## WRITTEN TASK
Rewrite the rows below, changing every "GUI agent" to "interface agent" and leaving everything else as it is.

## RAW RECORDS
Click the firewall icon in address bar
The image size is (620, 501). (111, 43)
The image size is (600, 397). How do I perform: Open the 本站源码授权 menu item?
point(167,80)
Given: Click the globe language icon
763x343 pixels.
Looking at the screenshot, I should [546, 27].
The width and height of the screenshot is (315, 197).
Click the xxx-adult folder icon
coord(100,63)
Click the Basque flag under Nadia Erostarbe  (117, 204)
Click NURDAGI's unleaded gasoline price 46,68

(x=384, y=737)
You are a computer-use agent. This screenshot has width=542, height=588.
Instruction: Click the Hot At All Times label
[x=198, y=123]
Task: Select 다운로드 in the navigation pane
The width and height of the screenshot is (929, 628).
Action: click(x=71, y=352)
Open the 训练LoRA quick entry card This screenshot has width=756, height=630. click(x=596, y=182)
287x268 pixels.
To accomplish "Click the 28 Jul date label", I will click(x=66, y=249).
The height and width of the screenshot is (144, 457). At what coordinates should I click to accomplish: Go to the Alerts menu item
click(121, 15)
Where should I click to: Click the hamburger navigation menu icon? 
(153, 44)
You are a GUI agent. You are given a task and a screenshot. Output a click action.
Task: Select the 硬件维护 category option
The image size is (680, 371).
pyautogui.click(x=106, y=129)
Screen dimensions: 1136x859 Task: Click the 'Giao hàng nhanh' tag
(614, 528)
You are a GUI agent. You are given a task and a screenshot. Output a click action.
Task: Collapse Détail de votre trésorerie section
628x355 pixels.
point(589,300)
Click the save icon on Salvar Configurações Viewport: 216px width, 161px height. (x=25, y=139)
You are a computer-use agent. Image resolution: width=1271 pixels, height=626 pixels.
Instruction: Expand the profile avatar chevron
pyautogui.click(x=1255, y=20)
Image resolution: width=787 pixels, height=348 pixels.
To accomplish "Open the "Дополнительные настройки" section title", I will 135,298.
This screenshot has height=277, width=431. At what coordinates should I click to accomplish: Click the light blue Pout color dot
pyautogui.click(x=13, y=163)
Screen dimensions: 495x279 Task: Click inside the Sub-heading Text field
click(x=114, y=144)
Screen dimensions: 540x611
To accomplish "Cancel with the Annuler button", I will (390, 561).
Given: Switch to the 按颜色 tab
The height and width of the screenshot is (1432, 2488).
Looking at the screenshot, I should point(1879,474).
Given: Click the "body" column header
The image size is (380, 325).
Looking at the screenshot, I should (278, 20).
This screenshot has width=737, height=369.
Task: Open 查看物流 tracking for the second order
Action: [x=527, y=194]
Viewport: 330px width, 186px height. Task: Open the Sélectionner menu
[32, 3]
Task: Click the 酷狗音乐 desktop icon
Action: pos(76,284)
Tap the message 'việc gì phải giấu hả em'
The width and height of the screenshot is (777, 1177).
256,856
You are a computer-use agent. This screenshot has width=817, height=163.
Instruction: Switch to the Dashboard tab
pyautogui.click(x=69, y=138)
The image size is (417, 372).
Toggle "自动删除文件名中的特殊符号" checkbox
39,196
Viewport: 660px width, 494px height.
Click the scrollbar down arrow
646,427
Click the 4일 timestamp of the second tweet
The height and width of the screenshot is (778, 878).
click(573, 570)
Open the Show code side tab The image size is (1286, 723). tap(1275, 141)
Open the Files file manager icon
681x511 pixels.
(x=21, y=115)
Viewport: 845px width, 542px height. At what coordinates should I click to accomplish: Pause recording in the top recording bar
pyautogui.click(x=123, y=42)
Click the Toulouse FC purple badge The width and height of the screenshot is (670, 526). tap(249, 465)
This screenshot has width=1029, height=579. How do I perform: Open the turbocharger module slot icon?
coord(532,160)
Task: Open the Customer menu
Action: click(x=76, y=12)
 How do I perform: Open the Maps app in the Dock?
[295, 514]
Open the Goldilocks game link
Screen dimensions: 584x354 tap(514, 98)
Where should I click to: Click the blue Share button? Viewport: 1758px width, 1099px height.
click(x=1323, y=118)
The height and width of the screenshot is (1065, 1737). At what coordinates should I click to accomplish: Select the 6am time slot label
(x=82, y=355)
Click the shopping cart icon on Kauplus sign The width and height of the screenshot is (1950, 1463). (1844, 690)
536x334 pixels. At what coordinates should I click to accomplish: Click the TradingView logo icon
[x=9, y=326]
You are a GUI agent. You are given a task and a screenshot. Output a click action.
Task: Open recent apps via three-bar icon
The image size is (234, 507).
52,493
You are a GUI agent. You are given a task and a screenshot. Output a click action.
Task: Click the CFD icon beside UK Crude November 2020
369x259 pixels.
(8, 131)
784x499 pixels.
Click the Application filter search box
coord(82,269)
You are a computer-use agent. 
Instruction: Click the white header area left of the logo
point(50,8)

## EXERCISE OUTPUT
Click the firewall icon in address bar
The image size is (620, 501). (111, 43)
The image size is (600, 397). How do I perform: Open the 本站源码授权 menu item?
point(167,80)
Given: Click the globe language icon
763x343 pixels.
Looking at the screenshot, I should [546, 27].
The width and height of the screenshot is (315, 197).
Click the xxx-adult folder icon
coord(100,63)
Click the Basque flag under Nadia Erostarbe  (117, 204)
Click NURDAGI's unleaded gasoline price 46,68

(x=384, y=737)
You are a computer-use agent. This screenshot has width=542, height=588.
Instruction: Click the Hot At All Times label
[x=198, y=123]
Task: Select 다운로드 in the navigation pane
The width and height of the screenshot is (929, 628).
Action: click(x=71, y=352)
Open the 训练LoRA quick entry card This screenshot has width=756, height=630. click(x=596, y=182)
287x268 pixels.
To accomplish "Click the 28 Jul date label", I will click(x=66, y=249).
The height and width of the screenshot is (144, 457). At what coordinates should I click to accomplish: Go to the Alerts menu item
click(121, 15)
Where should I click to: Click the hamburger navigation menu icon? 
(153, 44)
You are a interface agent. You are given a task and a screenshot. Output a click action.
Task: Select the 硬件维护 category option
The image size is (680, 371).
pyautogui.click(x=106, y=129)
Screen dimensions: 1136x859 Task: Click the 'Giao hàng nhanh' tag
(614, 528)
You are a interface agent. You are given a task and a screenshot. Output a click action.
Task: Collapse Détail de votre trésorerie section
628x355 pixels.
point(589,300)
Click the save icon on Salvar Configurações Viewport: 216px width, 161px height. (x=25, y=139)
You are a computer-use agent. Image resolution: width=1271 pixels, height=626 pixels.
Instruction: Expand the profile avatar chevron
pyautogui.click(x=1255, y=20)
Image resolution: width=787 pixels, height=348 pixels.
To accomplish "Open the "Дополнительные настройки" section title", I will 135,298.
This screenshot has height=277, width=431. At what coordinates should I click to accomplish: Click the light blue Pout color dot
pyautogui.click(x=13, y=163)
Screen dimensions: 495x279 Task: Click inside the Sub-heading Text field
click(x=114, y=144)
Screen dimensions: 540x611
To accomplish "Cancel with the Annuler button", I will (390, 561).
Given: Switch to the 按颜色 tab
The height and width of the screenshot is (1432, 2488).
Looking at the screenshot, I should point(1879,474).
Given: Click the "body" column header
The image size is (380, 325).
Looking at the screenshot, I should (278, 20).
This screenshot has width=737, height=369.
Task: Open 查看物流 tracking for the second order
Action: [x=527, y=194]
Viewport: 330px width, 186px height. Task: Open the Sélectionner menu
[32, 3]
Task: Click the 酷狗音乐 desktop icon
Action: pos(76,284)
Tap the message 'việc gì phải giấu hả em'
The width and height of the screenshot is (777, 1177).
256,856
You are a computer-use agent. This screenshot has width=817, height=163.
Instruction: Switch to the Dashboard tab
pyautogui.click(x=69, y=138)
The image size is (417, 372).
Toggle "自动删除文件名中的特殊符号" checkbox
39,196
Viewport: 660px width, 494px height.
Click the scrollbar down arrow
646,427
Click the 4일 timestamp of the second tweet
The height and width of the screenshot is (778, 878).
click(573, 570)
Open the Show code side tab The image size is (1286, 723). tap(1275, 141)
Open the Files file manager icon
681x511 pixels.
(x=21, y=115)
Viewport: 845px width, 542px height. At what coordinates should I click to accomplish: Pause recording in the top recording bar
pyautogui.click(x=123, y=42)
Click the Toulouse FC purple badge The width and height of the screenshot is (670, 526). tap(249, 465)
This screenshot has width=1029, height=579. How do I perform: Open the turbocharger module slot icon?
coord(532,160)
Task: Open the Customer menu
Action: click(x=76, y=12)
 How do I perform: Open the Maps app in the Dock?
[295, 514]
Open the Goldilocks game link
Screen dimensions: 584x354 tap(514, 98)
Where should I click to: Click the blue Share button? Viewport: 1758px width, 1099px height.
click(x=1323, y=118)
The height and width of the screenshot is (1065, 1737). At what coordinates should I click to accomplish: Select the 6am time slot label
(x=82, y=355)
Click the shopping cart icon on Kauplus sign The width and height of the screenshot is (1950, 1463). (1844, 690)
536x334 pixels. At what coordinates should I click to accomplish: Click the TradingView logo icon
[x=9, y=326]
You are a interface agent. You are given a task and a screenshot. Output a click action.
Task: Open recent apps via three-bar icon
The image size is (234, 507).
52,493
You are a interface agent. You are given a task and a screenshot. Output a click action.
Task: Click the CFD icon beside UK Crude November 2020
369x259 pixels.
(8, 131)
784x499 pixels.
Click the Application filter search box
coord(82,269)
You are a computer-use agent. 
Instruction: Click the white header area left of the logo
point(50,8)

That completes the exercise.